WHAT TO WORK ON:
• 1. Answer these about the darcs-users mailing list post below:
(a) Through what is the line/line diff done?
(b) What testing does Ganesh Sittampalam say is in order?
(c) On what date was the post sent?
• 2. Pick out every line of the records that contains the string "screenshot". Case counts.

GIVEN TEXT start

[darcs-users] darcs-hs/hashed-storage review

Petr Rockai me at mornfall.net
Thu Aug 6 14:36:54 UTC 2009


Ganesh Sittampalam <ganesh at earth.li> writes:
>> The line/line diff is not a problem -- as you say, this is done through hunk
>> canonization. The problem is that unsafeDiff does unhealthy amount of magic
>> about empty files, tacking newlines here and there. I have tried to simplify
>> the logic while retaining the behaviour, but bugs could have happened, even
>> though unlikely, as I'd expect these to show up on the testsuite. (I
>> previously got it wrong and it has shown up... but, you never know.)
>
> I guess some QuickCheck is in order then, but it's not necessarily crucial that
> treeDiff actually does replicate unsafeDiff, so long as it does actually
> properly represent the diffs (otherwise users might be left with unrecorded
> changes which would be very weird/confusing).

GIVEN TEXT end
INPUT start

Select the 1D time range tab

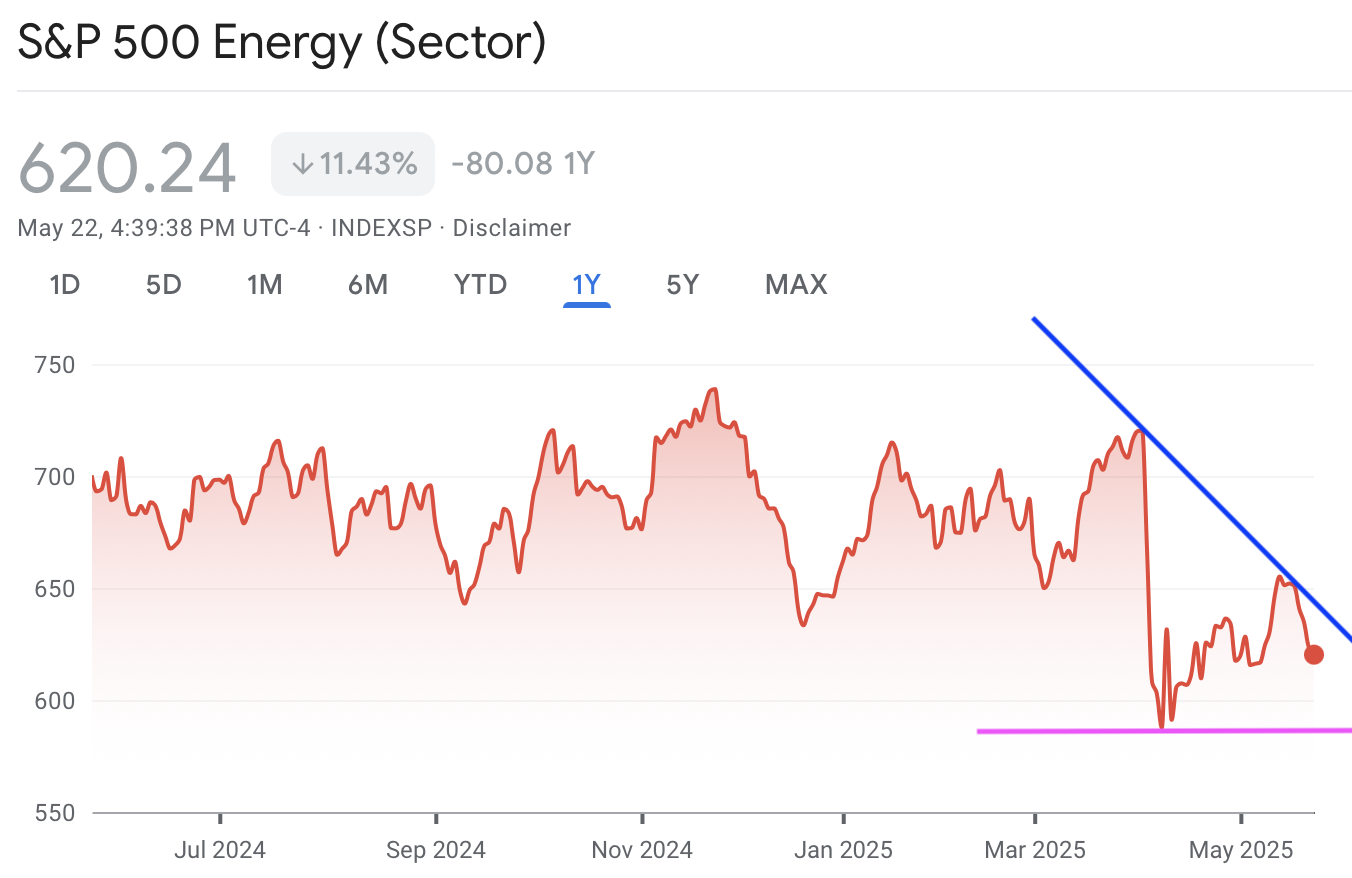(65, 285)
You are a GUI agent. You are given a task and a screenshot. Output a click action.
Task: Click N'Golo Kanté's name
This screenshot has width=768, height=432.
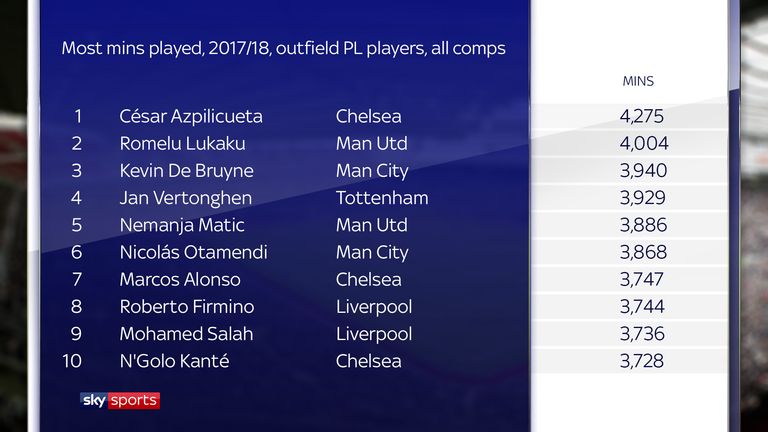[174, 361]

INPUT end

ANSWERS TO EACH TASK:
• 1.
(a) Hunk canonization
(b) QuickCheck
(c) Thursday, August 6, 2009

• 2.
You are a GUI agent. You are given a task and a screenshot. Output a click action.
This screenshot has width=768, height=432.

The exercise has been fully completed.